Principal component analysis confirms European admixture in Chinchorro DNA

In my White Gods post from four years ago I included numerous photographs of mummies from the Chinchorro culture of southern Peru and northern Chile, showing that they have brown and chestnut European hair, and not black Mongoloid Amerindian hair. Based on that observation I concluded that Caucasoids must have first come to South America at or before the time of the Chinchorro culture, which began around 7020 BC and ended around 1110 BC.

Two years later, with a series of calculator and admixture analyses, I discovered that a Chinchorro DNA sample dated to 3972–3806 BC contained approximately 30% European admixture:

This Chinchorro sample has been included in all of my admixture analyses since then, and all of those analyses have consistently shown it to be about 30% European.

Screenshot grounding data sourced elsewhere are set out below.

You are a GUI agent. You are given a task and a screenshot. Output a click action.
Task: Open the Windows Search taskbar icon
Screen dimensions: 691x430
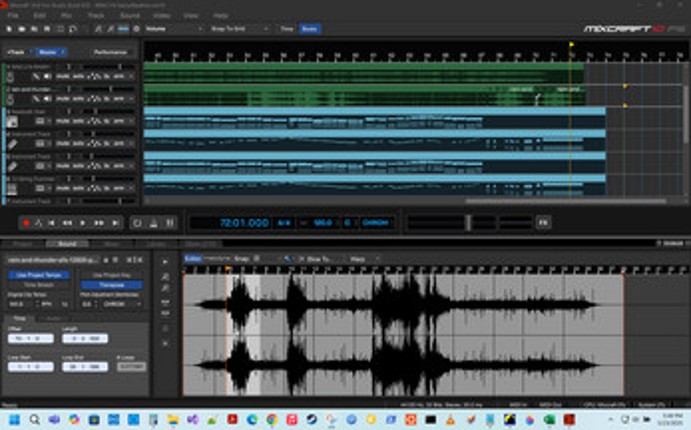coord(34,420)
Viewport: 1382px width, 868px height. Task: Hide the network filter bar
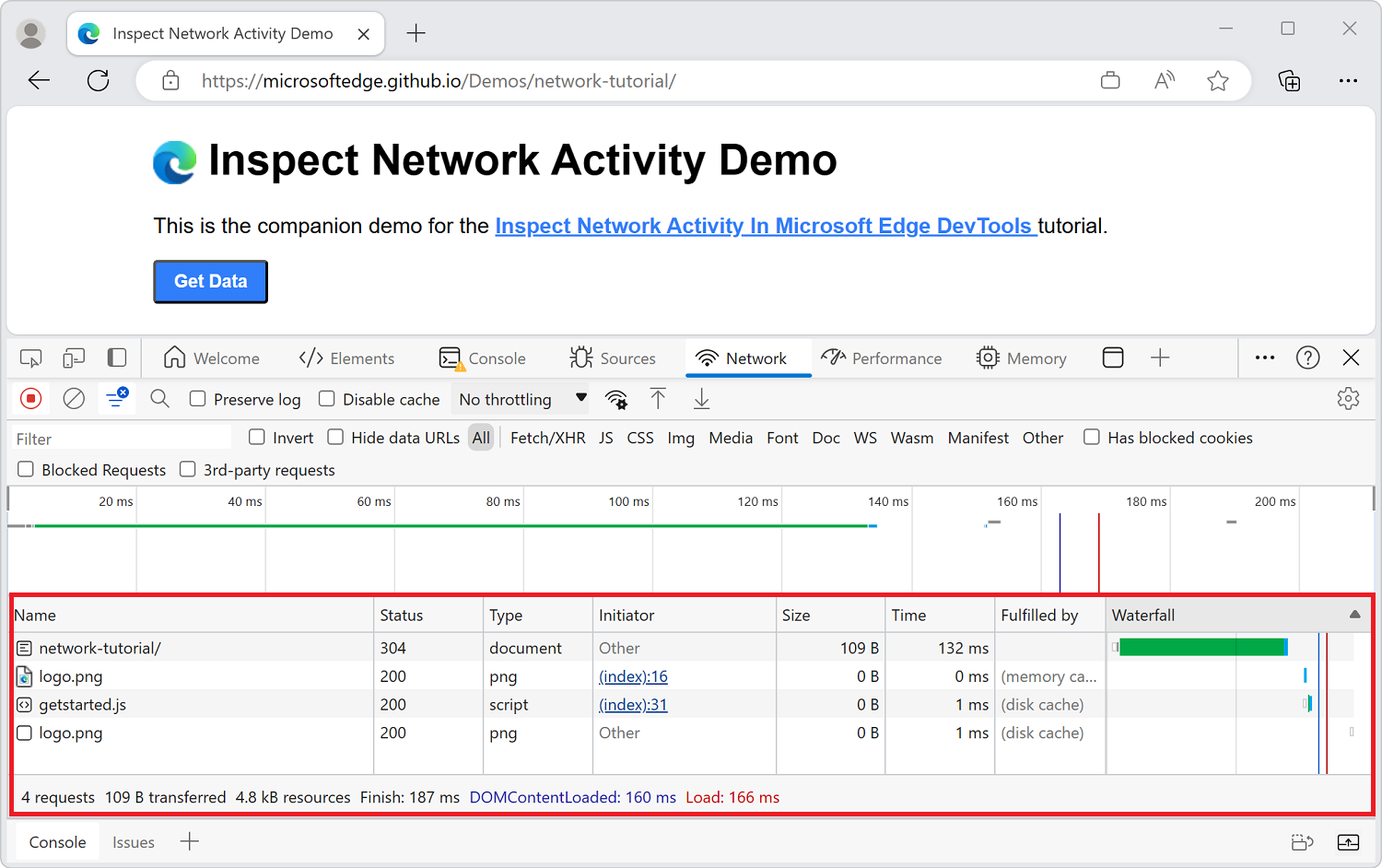(x=116, y=398)
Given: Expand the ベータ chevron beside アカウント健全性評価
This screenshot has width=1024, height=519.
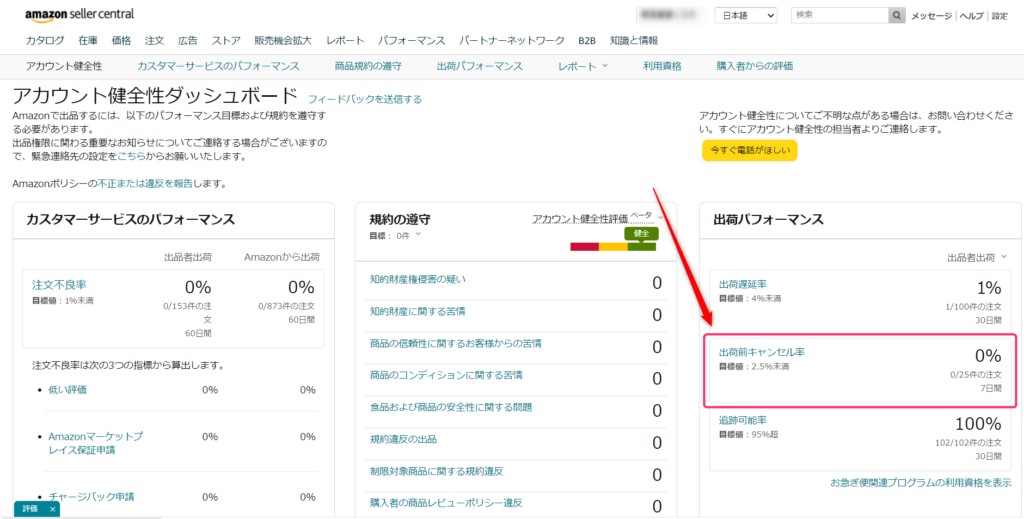Looking at the screenshot, I should (661, 216).
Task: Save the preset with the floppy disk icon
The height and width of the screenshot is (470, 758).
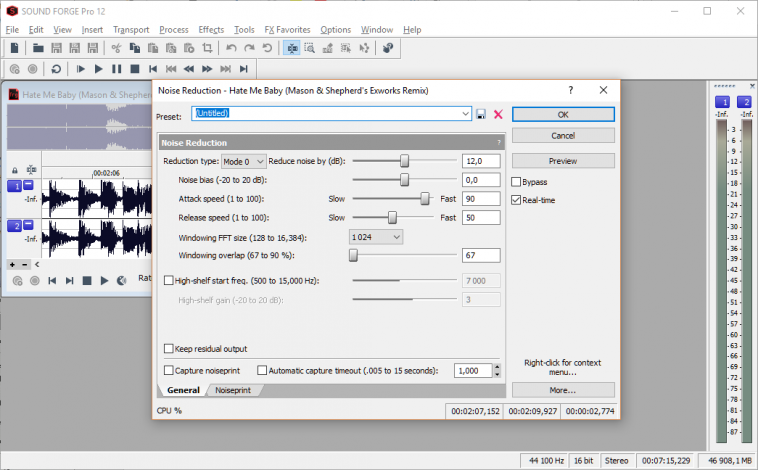Action: click(481, 115)
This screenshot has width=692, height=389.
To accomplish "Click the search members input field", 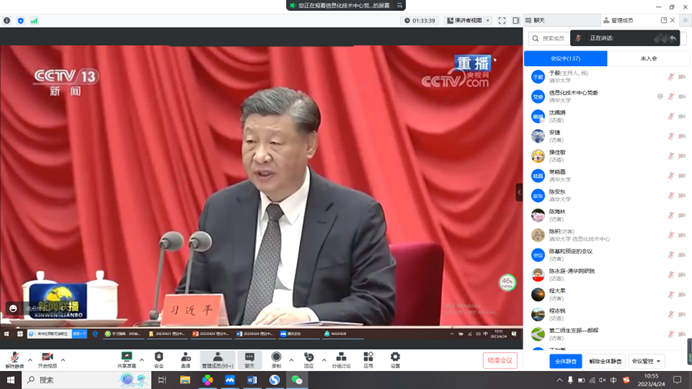I will [549, 38].
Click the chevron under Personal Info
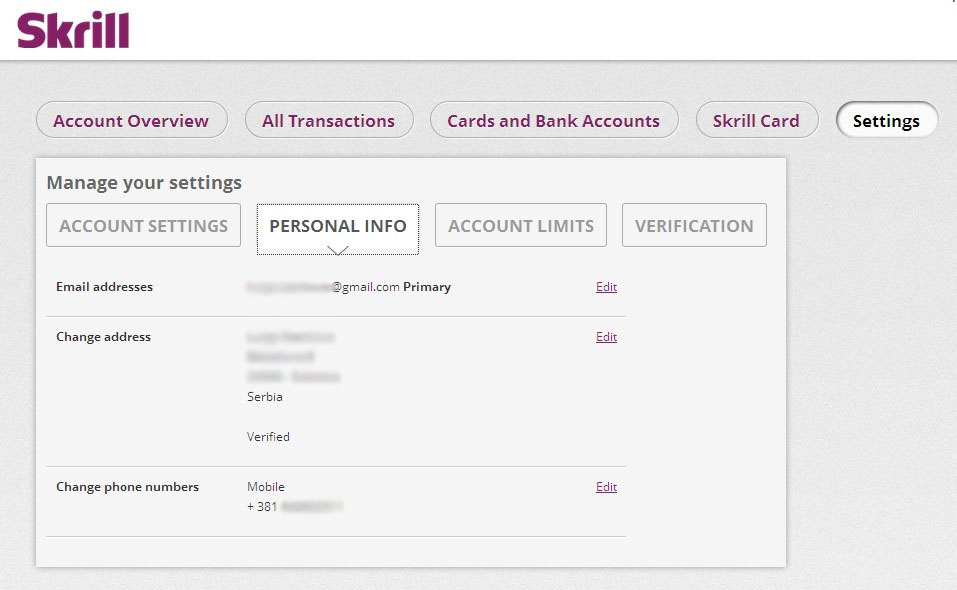This screenshot has height=590, width=957. (x=338, y=251)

The principal component analysis whose results are plotted below confirms the findings of my calculator and admixture analyses. The analysis includes ancient and modern Amerindian and Caucasoid samples. Some of the Mayan, Bolivian, and Quechua samples, which my admixture analyses have shown to contain up to 17% European admixture, are shifted to the right of the more pure Amerindian samples, toward the Caucasoid samples. To the right of them is a Mixtec sample which is 23.5% European, and to the right of that Mixtec sample is the 30% European Chinchorro mummy sample, and also the Pericú sample BC23, which my admixture analyses have also consistently shown to have a significant amount of European admixture. Note that in this plot the Chinchorro mummy sample has a positive value of the second principal component, making it shifted in the direction of European rather than Middle Eastern Caucasoids.

Below is another PCA plot, with the Caucasoid samples restricted to those having a positive value of the second principal component in the first plot, which excludes the Middle Eastern samples, leaving only the European samples. The positions of the Amerindian samples are similar, but now BC23 is horizontally between the Mixtec sample and the Chinchorro mummy sample.